If local mode and tracked models were found (Step 1B returned TRACKED=true):
Include in the dispatch context:
"Changed models (from tracked file): {MODELS}. Focus review on these models using selector: {model1}+ {model2}+ (one per model from the list)."
If local mode and no tracked models (Step 1B returned TRACKED=false):
Include in the dispatch context:
"No tracked changes file found. Use state:modified+ as the default selector to review all modified models."
Context passthrough: If the user's request includes any of the following, include it in the dispatch message so the reviewer can validate findings against intent:
- Stakeholder request (who asked for the change and what they asked for)
- PR/MR description (what the change claims to do)
- Change rationale (why the change was made)
Format: Context: [stakeholder] requested '[request]'. PR/MR says: '[description]'.
This enables the reviewer's context validation step (Step 4 in the agent workflow).
Cloud warmup retry contract (only when the active backend is cloud — check via get_server_info if unsure):
Include in the dispatch context:
"Active backend is cloud. Data-path tools (row_count_diff, profile_diff, value_diff, value_diff_detail, top_k_diff, histogram_diff, query, query_diff) may return HTTP 405 with a 'try again' message while the Cloud instance warms up. On 405, retry the same call up to 5 times with 10-second waits between attempts (~40 seconds total). Metadata tools (lineage_diff, schema_diff, get_model, get_cll, select_nodes) are not affected — run those first; they will succeed immediately and you can produce partial findings while the instance warms. If a data-path tool is still 405 after the retry budget, report that the Cloud instance did not become ready and recommend the user re-run /recce-review in ~30 seconds."
Wait for the agent to complete and capture its full output.
Step 3: Post-Review Cleanup (on success only)
Check if the agent's output contains ## Data Review Summary.
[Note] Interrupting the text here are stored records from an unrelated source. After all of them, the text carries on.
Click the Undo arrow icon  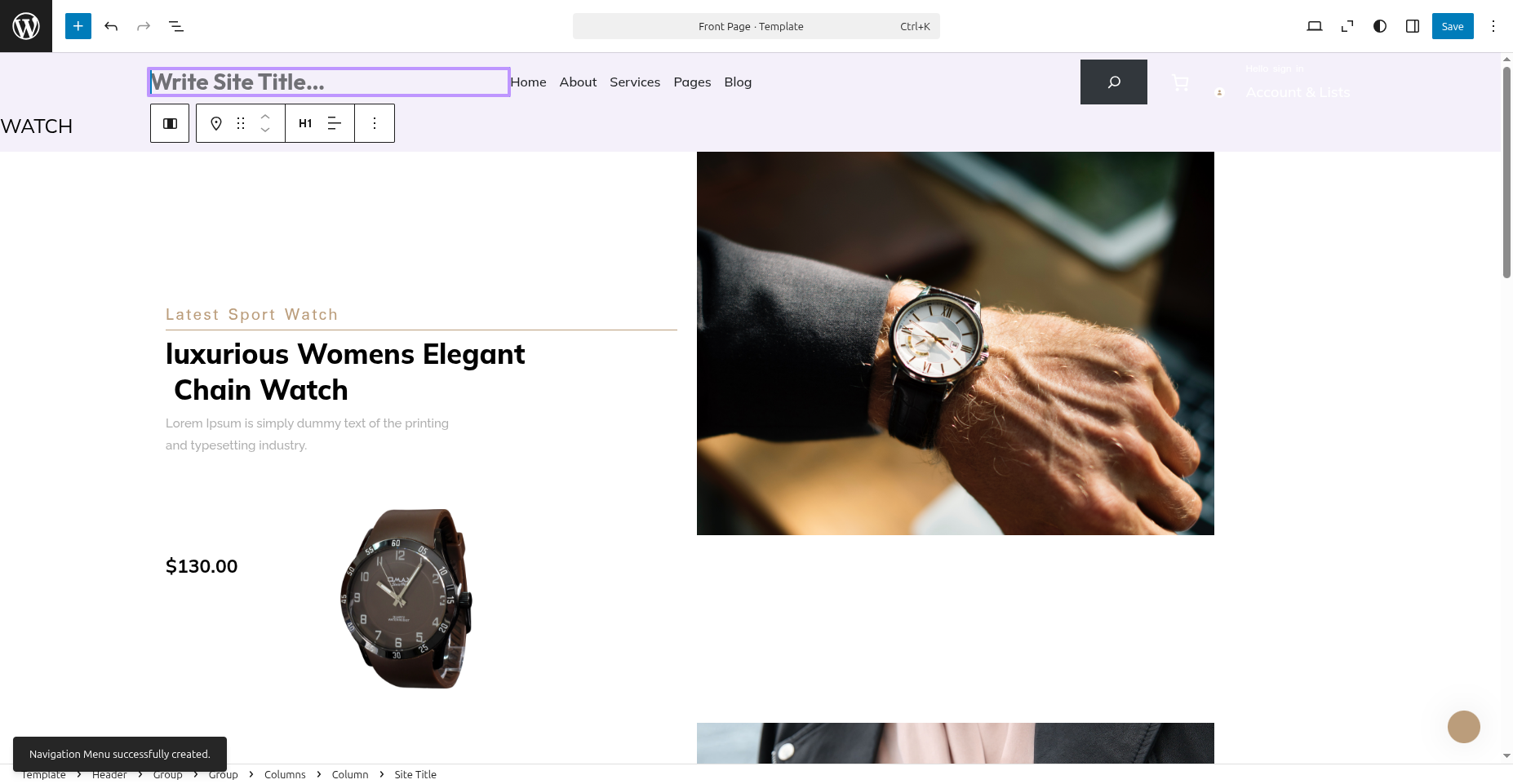[x=111, y=26]
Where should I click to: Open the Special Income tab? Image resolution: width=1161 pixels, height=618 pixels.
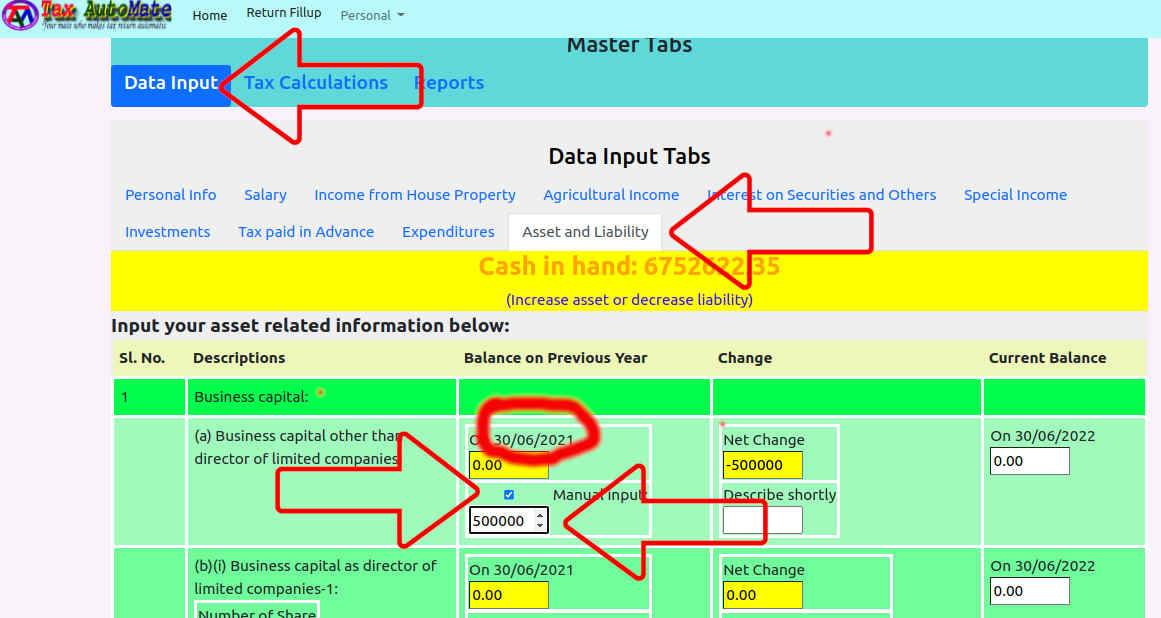(x=1015, y=195)
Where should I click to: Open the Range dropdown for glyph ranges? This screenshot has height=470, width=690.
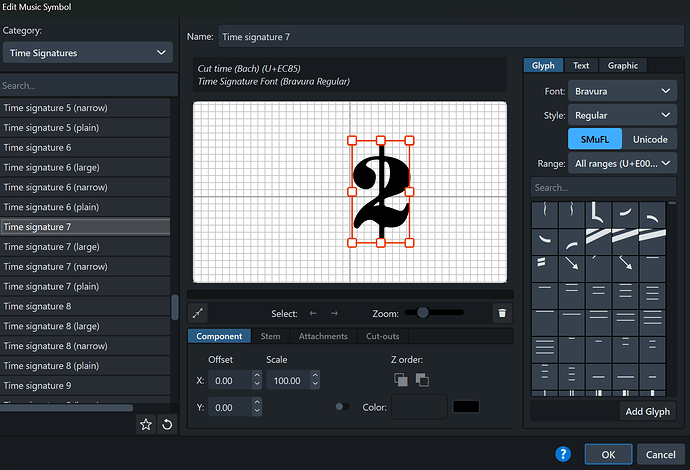[622, 163]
If YES (successful review):
The cleanup is mode-gated, mirroring Step 1:
-
Cloud mode (Step 0.5 succeeded) — do not run clear-tracked-models.sh. The local tracked-changes file reflects the reviewer's own un-reviewed local edits, which are unrelated to the cloud session that was just reviewed. Erasing it would silence the pre-commit guard for those un-reviewed local edits.
-
Local mode — run:
bash ${CLAUDE_PLUGIN_ROOT}/skills/recce-review/scripts/clear-tracked-models.sh
The script removes the project-scoped tracked-changes file (rm -f, so it is a no-op if the file is absent) and prints CLEARED=<path>. This clears tracked changes so the pre-commit guard no longer warns about already-reviewed models.
If NO (agent error or incomplete review):
Do not delete the file. Tell the user: "Review did not complete successfully. Tracked changes preserved for retry. Run /recce-review again." Then STOP — do not proceed to Step 4.
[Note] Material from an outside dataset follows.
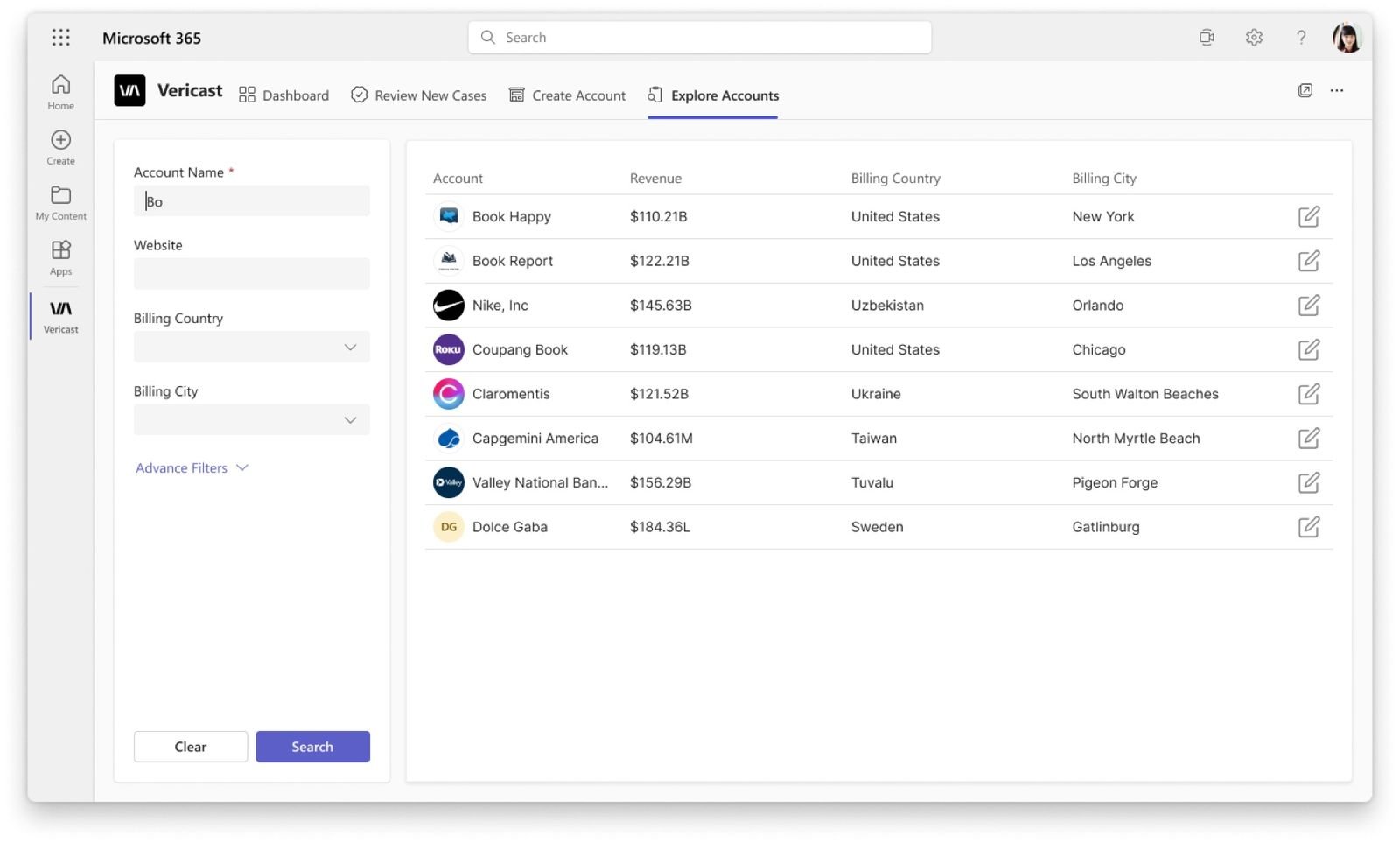Open My Content folder icon
1400x843 pixels.
pyautogui.click(x=60, y=194)
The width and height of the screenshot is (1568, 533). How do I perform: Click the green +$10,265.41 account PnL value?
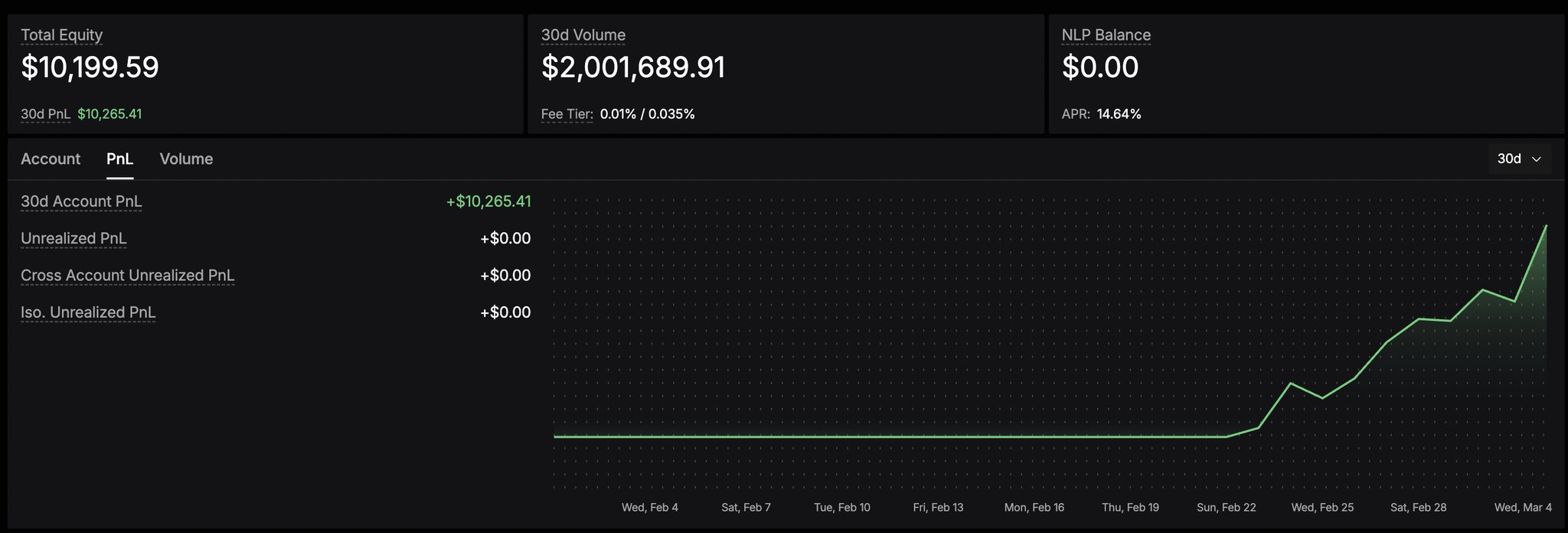(488, 201)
Step 4: Next Steps Based on Risk Level
Skip this step if the review did not complete successfully (no ## Data Review Summary found in Step 3).
Parse the risk level from the agent's summary output (look for Risk level: HIGH, Risk level: MEDIUM, or Risk level: LOW).
- HIGH: "Schema breaking changes detected. Consider running
/recce-check for detailed profile and query analysis before committing."
- MEDIUM: "Row count changes detected. Review the deltas above, then commit when satisfied."
- LOW: "No significant data impact detected. Looks safe to commit."